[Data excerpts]
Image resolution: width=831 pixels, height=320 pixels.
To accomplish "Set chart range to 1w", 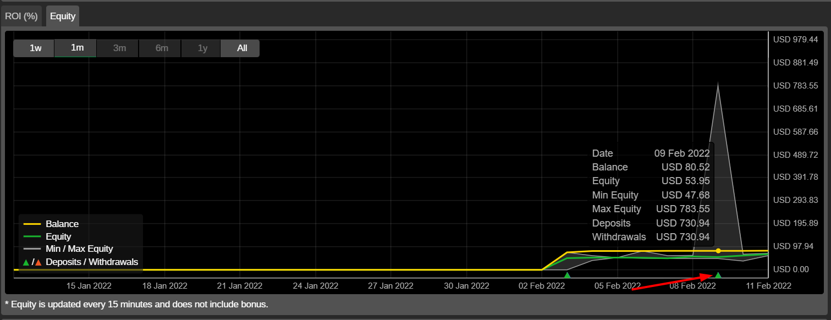I will (35, 48).
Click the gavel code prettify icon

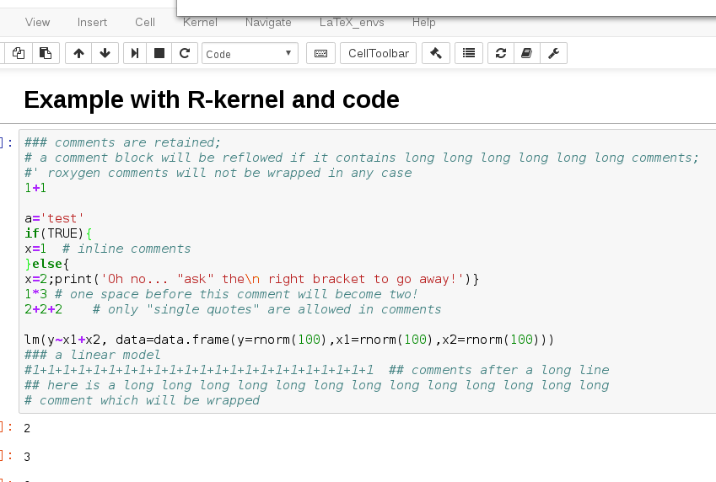pos(436,54)
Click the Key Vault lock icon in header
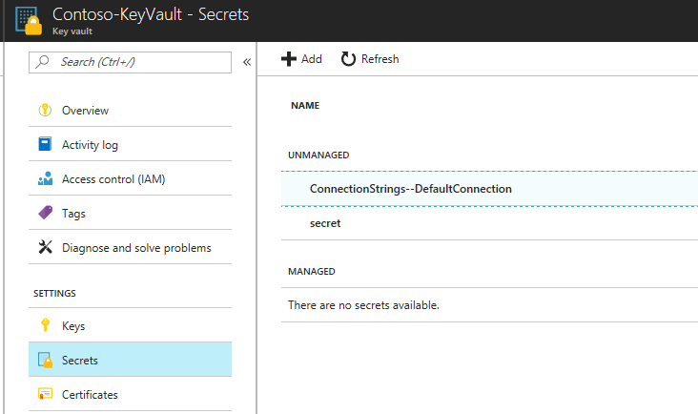The width and height of the screenshot is (698, 414). 28,21
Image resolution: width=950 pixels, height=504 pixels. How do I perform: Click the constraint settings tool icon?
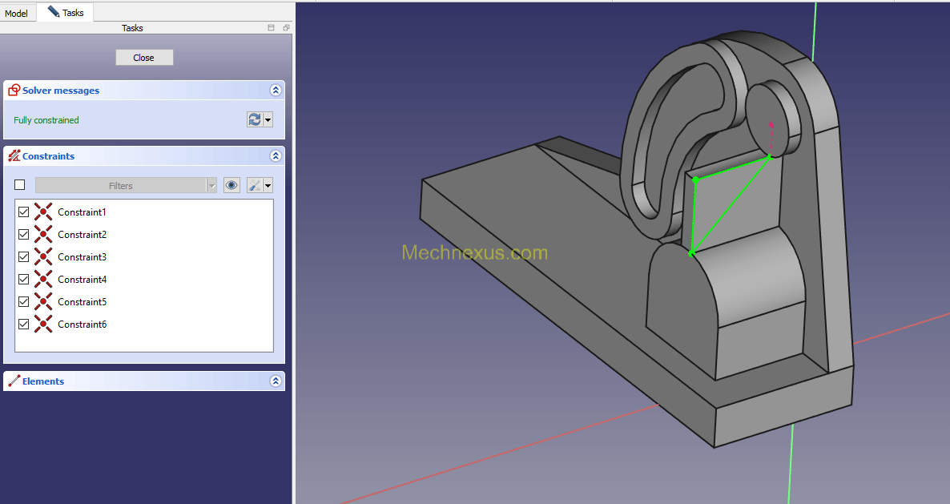point(256,185)
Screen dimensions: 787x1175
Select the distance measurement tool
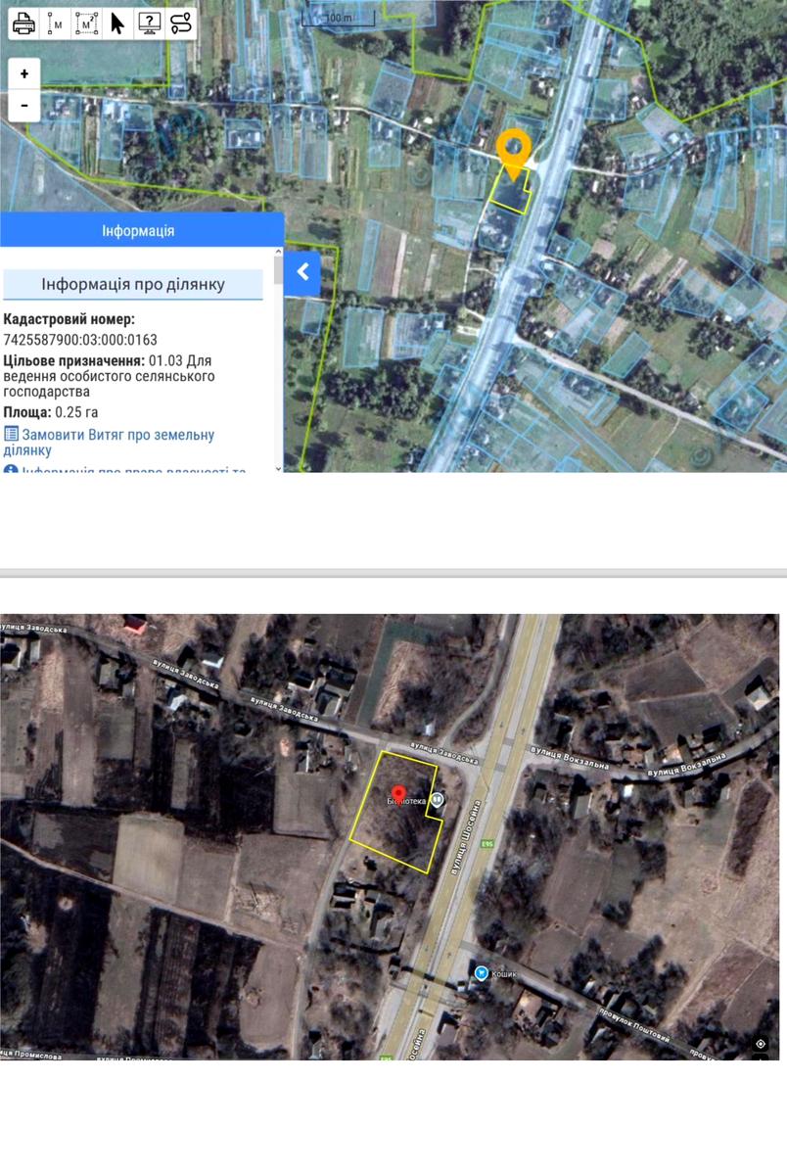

## Assignment
Print the lines from the line with "Click the Key Vault lock icon in header" to the end of the data above. Include both ends, exclude the pictures, and add nothing else.

## Exercise solution
Click the Key Vault lock icon in header
The width and height of the screenshot is (698, 414). 28,21
Image resolution: width=950 pixels, height=504 pixels. How do I perform: Click the constraint settings tool icon?
point(256,185)
Screen dimensions: 787x1175
Select the distance measurement tool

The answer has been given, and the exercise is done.